5.2 Met betrekking tot de vermeden netverliezen en bespaarde netkosten overweegt het College in de eerste plaats dat terzake een voorziening is getroffen in die zin dat decentrale producenten zijn vrijgesteld van betaling van het LUP. Appellant meent evenwel dat deze voorziening niet adequaat is.
Te dien aanzien overweegt het College dat in het licht van de belangen die door verweerder ingevolge artikel 36 van de Elektriciteitswet 1998 in acht moeten worden genomen in zijn algemeenheid niet is gebleken van de noodzaak om in afwijking van het voorstel van de netbeheerders een aanvullende voorziening te treffen, zo zulks op grond van de Elektriciteitswet 1998 - die geen tarief kent terzake van uitgespaarde netkosten en vermeden netverliezen - al mogelijk zou zijn. Daarnaast kon verweerder in redelijkheid oordelen dat vrijstelling van het LUP - dat is vastgesteld op 25% - een voldoende voordeel opleverde om de decentrale producenten in de regel gecompenseerd te achten voor de vermeden netverliezen en bespaarde netkosten. Appellant heeft overigens ook niet aangegeven welk percentage had moeten worden gehanteerd om in een wel toereikende compensatie te voorzien.

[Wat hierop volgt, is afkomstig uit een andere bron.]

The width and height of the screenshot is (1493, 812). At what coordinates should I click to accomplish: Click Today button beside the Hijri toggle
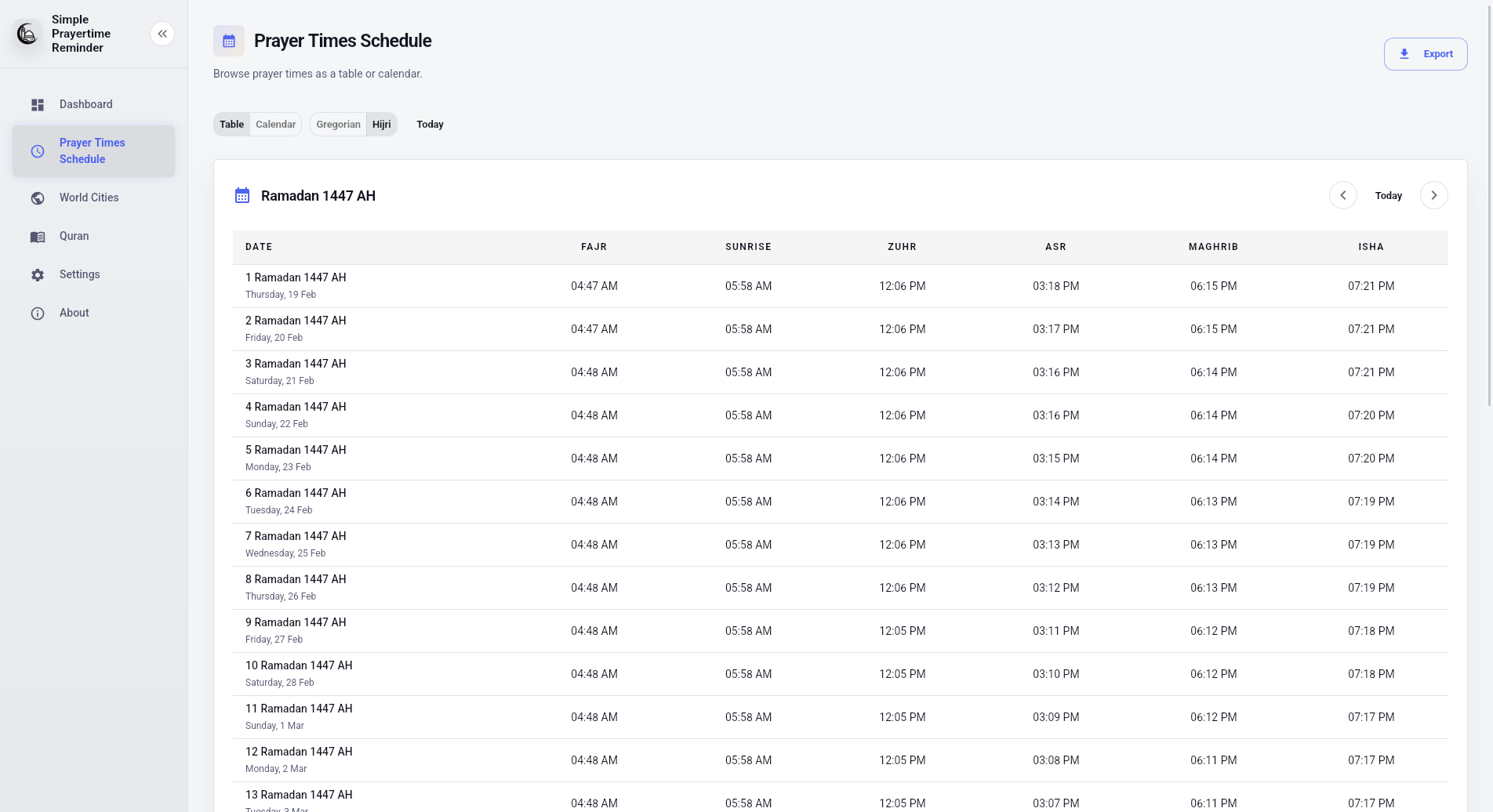(430, 125)
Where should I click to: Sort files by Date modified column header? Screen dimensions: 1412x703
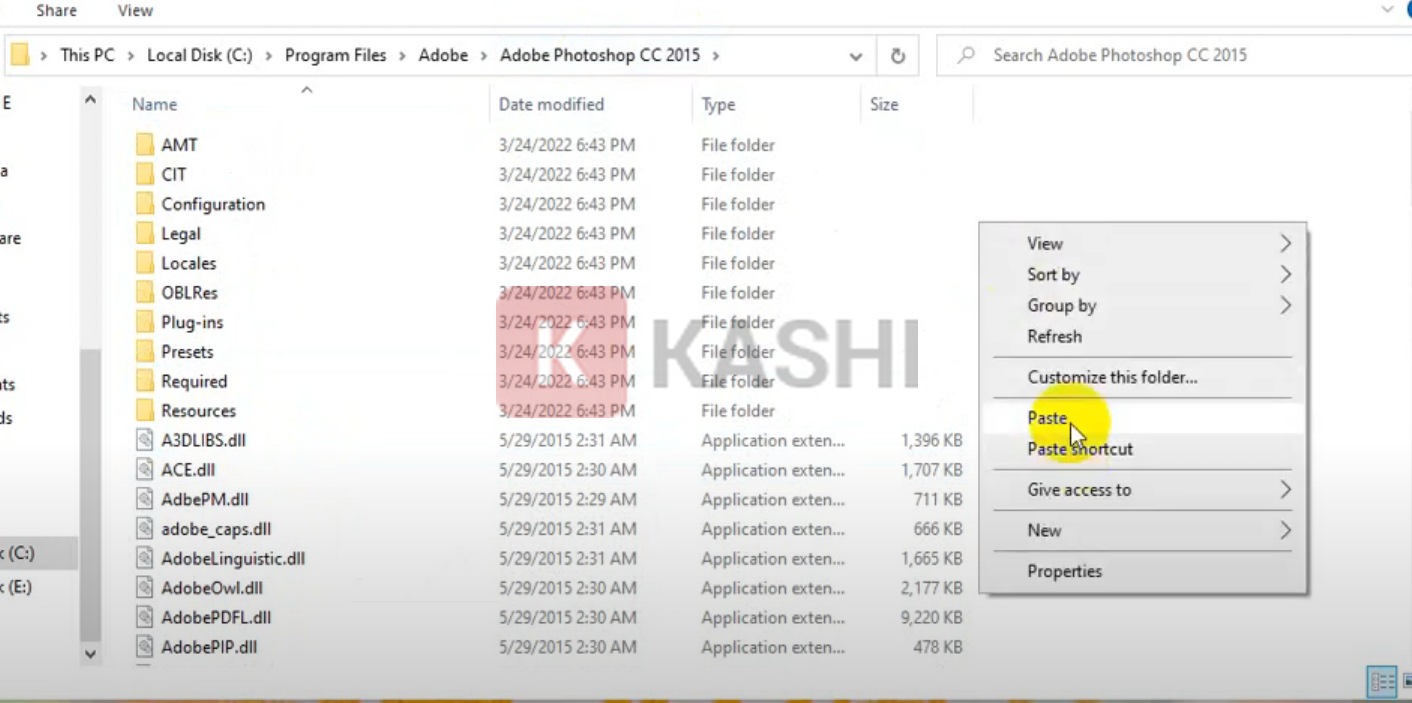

Verweerder heeft verder aangegeven dat voor individuele gevallen een voorziening wordt geboden in artikel 5.2.1 van de TarievenCode. Ingevolge deze bepaling kan de netbeheerder, rekening houdend met de belangen van de aangeslotenen, in bijzondere gevallen afwijken van het bepaalde in de TarievenCode. Verweerder heeft ter zitting verklaard dat naar aanleiding van een terzake uitgebracht KEMA-rapport in overleg met netbeheerders en representatieve organisaties, waaronder appellant, ernaar wordt gestreefd een kader te ontwikkelen waarbinnen door de netbeheerders vergoedingen worden verstrekt in geval van vermeden netverliezen. Bedoeld streven biedt - wat er zij van de juridische houdbaarheid van artikel 5.2.1 - een extra aanknopingspunt voor het oordeel dat verweerder in redelijkheid mocht nalaten in de TarievenCode een voorziening op te nemen als door appellant gevraagd.
Aangezien niet is gebleken dat het bestreden besluit onrechtmatig is, dient het beroep ongegrond te worden verklaard.
Het College acht geen termen aanwezig voor een proceskostenveroordeling met toepassing van artikel 8:75 van de Awb.